Persaingan teknologi dan informasi yang dimaksud adalah internet. Internet (interconnection networking) merupakan koneksi antar jaringan komputer terbesar dan terbanyak di seluruh dunia yang dapat dilakukan oleh siapapun tanpa batasan tempat dan waktu. Internet memang telah menjadi fenomena menakjubkan yang bekerja supercepat. Akibatnya seluruh sudut dan pelosok negara dapat dicapai dalam hitungan menit bahkan detik.
Pertumbuhan jumlah pemakai internet di Indonesia setiap tahun mengalami pertumbuhan yang signifikan.
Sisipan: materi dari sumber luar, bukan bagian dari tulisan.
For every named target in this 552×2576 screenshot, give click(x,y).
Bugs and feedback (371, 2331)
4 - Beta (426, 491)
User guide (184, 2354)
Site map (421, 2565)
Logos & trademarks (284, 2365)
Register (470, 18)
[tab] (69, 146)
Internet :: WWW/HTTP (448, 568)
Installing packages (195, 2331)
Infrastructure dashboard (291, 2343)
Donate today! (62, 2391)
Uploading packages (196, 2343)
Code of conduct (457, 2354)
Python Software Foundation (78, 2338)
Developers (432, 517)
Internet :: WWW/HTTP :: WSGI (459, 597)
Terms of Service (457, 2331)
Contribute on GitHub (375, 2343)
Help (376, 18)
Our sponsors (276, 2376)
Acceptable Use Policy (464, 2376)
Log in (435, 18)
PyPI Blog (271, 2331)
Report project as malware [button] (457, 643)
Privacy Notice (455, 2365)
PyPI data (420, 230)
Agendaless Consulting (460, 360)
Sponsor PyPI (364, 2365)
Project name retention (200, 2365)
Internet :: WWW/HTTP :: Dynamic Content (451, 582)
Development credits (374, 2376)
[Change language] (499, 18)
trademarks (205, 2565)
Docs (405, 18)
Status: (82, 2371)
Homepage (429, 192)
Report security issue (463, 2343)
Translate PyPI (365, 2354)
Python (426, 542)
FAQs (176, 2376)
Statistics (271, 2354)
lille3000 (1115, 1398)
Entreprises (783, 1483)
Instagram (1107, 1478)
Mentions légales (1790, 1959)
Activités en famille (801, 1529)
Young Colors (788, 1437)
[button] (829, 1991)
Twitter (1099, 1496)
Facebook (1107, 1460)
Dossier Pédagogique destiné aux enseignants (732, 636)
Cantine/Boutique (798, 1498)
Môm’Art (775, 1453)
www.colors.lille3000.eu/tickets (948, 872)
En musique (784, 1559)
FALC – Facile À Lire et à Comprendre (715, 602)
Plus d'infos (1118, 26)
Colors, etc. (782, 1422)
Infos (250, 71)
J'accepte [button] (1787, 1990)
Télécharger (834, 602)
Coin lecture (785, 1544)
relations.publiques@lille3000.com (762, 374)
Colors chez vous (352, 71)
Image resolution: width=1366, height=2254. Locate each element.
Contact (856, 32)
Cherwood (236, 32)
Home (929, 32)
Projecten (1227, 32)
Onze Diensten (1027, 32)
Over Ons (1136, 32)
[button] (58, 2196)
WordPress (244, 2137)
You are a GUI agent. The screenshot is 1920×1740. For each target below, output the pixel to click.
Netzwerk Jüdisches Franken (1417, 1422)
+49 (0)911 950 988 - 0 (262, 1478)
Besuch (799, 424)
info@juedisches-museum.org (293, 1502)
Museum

Berdasarkan informasi yang diperoleh dari situs Asosiasi Penyelenggara Jasa Internet Indonesia jumlah jumlah pelanggan dan pemakai internet di Indonesia secara berurutan sesuai dengan tabel berikut ini :
Tabel 1. Perkembangan Jumlah Pelanggan & Pengguna i-net di Indonesia Tahun 2000 2001 2002 2003 2004 2005 2006 2007 2008 2009
Pelanggan 400.000 581.000 667.002 865.706 1.087.428 1.598.567 1.895.556 2.387.778 2.532.669 2.790.609
Pengguna 1.900.000 4.232.045 4.505.880 8.080.534 11.226.143 16.988.749 21.563.755 23.885.324 25.547.009 27.876.445
Sumber : www.apjii.co.id (2010)
Berdasarkan informasi tersebut dapat dilihat bahwa terjadi lonjakan pengguna internet dari tahun ke tahun. Peningkatan jumlah pemakai juga disertai dengan meningkatnya jumlah pelanggan internet, setiap tahunnya jumlah pelanggan internet juga mengalami kenaikan.
Kecenderungan menggunakan internet sebagai media informasi juga terjadi di lingkungan pendidikan seperti di sekolah tinggi dan universitas, bahkan di antara institusi tersebut ada yang sudah on-line di internet sehingga memungkinkan mahasiswanya melakukan kegiatan administrasi maupun akademis via internet. Berdasarkan hasil temuan penelitian kuantitatif survei internet yang dilakukan oleh Detiknet (2009), pengguna mayoritas internet berasal dari kalangan orang yang
mempunyai motif dan sikap positif terhadap teknologi sebesar 24,7%, anak gaul sekitar 36%, eksekutif muda sebesar 13,7% dan sisanya lain-lain sebesar 25,6%. Informasi dikatakan berkualitas jika informasi tersebut memiliki keandalan dalam hal relevansi, akurasi, ketepatan waktu dan reliabilitas data. Untuk mendapatkan informasi yang benar-benar berkualitas maka komputerisasi merupakan alternatif yang dapat diimplementasikan dalam suatu sistem informasi. Keunggulan penggunaan sistem informasi yang berbasis komputer antara lain: dapat memproses sejumlah transaksi dengan cepat dan terintegrasi, dapat menyimpan dan mengambil data dalam jumlah besar, dapat mengurangi kesalahan matematis dan ketidaktelitian, menghasilkan laporan dengan tepat waktu dalam berbagai bentuk, serta dapat menjadi alat bantu pengambilan keputusan.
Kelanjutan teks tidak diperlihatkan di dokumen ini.